Tuesday
I have added a connection to a MySql database in Azure, and I have created a foreign catalog in Databricks. But when I go to query the database I get the following error;
Connections using insecure transport are prohibited while --require_secure_transport=ON
I appreciate that I can turn off this setting on my database, but I would rather do it properly and configure it from the Databricks side. Is it possible to configure Databricks so it uses secure transport on external connections?
Tuesday
Hi @TimB , Yes, it is possible to configure Databricks to use secure transport on external connections. You will need to include the SSL properties in your connection options.
The SSL properties usually include:
- sslmode
: The SSL mode to use when connecting to the target.
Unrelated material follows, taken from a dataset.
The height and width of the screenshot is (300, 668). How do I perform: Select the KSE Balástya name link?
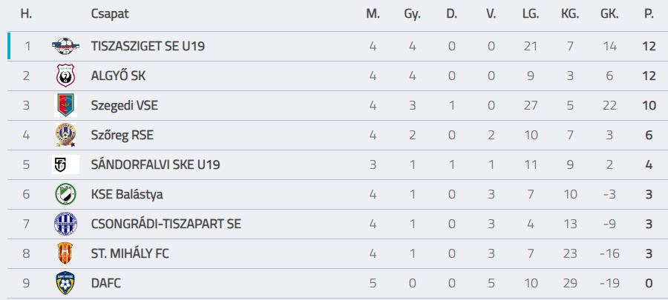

To enforce SSL, set this to 'require'.
- sslcert
: The path to the SSL client certificate file.
- sslkey
: The path to the SSL private key file.
- sslrootcert
: The path to the SSL root certificate file.
Wednesday
Wednesday
Hi @TimB ,
Yes, it is possible to configure Databricks to use secure transport on external connections. You can set the trustServerCertificate
option to true
in the Spark configuration. This option allows the driver to trust the server certificate for SSL connections, instead of validating it against the certificate authority.
Here's an example of how to configure a JDBC connection to use SSL in Databricks using the Spark configuration:
jdbcUsername = "myusername"
jdbcPassword = "mypassword"
jdbcHostname = "myhostname"
jdbcPort = "myport"
jdbcDatabase = "mydatabase"
jdbcUrl = "jdbc:mysql://{0}:{1}/{2}?useSSL=true&requireSSL=true&verifyServerCertificate=false&trustServerCertificate=true".format(jdbcHostname, jdbcPort, jdbcDatabase)
connectionProperties = {
"user": jdbcUsername,
"password": jdbcPassword,
"driver": "com.mysql.jdbc.Driver",
}
df = spark.read.jdbc(url=jdbcUrl, table="mytable", properties=connectionProperties)
In the JDBC URL, useSSL=true
enables SSL encryption, and requireSSL=true
specifies that SSL is required. Setting verifyServerCertificate=false
is needed in some specific cases.
Adding trustServerCertificate=true
allows the driver to trust the server certificate and make an SSL connection.
Note: If your database server uses a custom certificate authority (CA), you need to include the CA certificate in the Databricks cluster's Java truststore to enable the driver to trust the certificate. You can use the spark.executor.extraJavaOptions
and/or spark.driver.extraJavaOptions
configuration options to add the CA certificate to the Java truststore.
Wednesday
Hi Kaniz,
That is the way I work when I normally query data from the azure SQLdatabase in DBX. But I am trying to use the new Lakehouse Federation from within DBX itself which should abstract away those connections properties.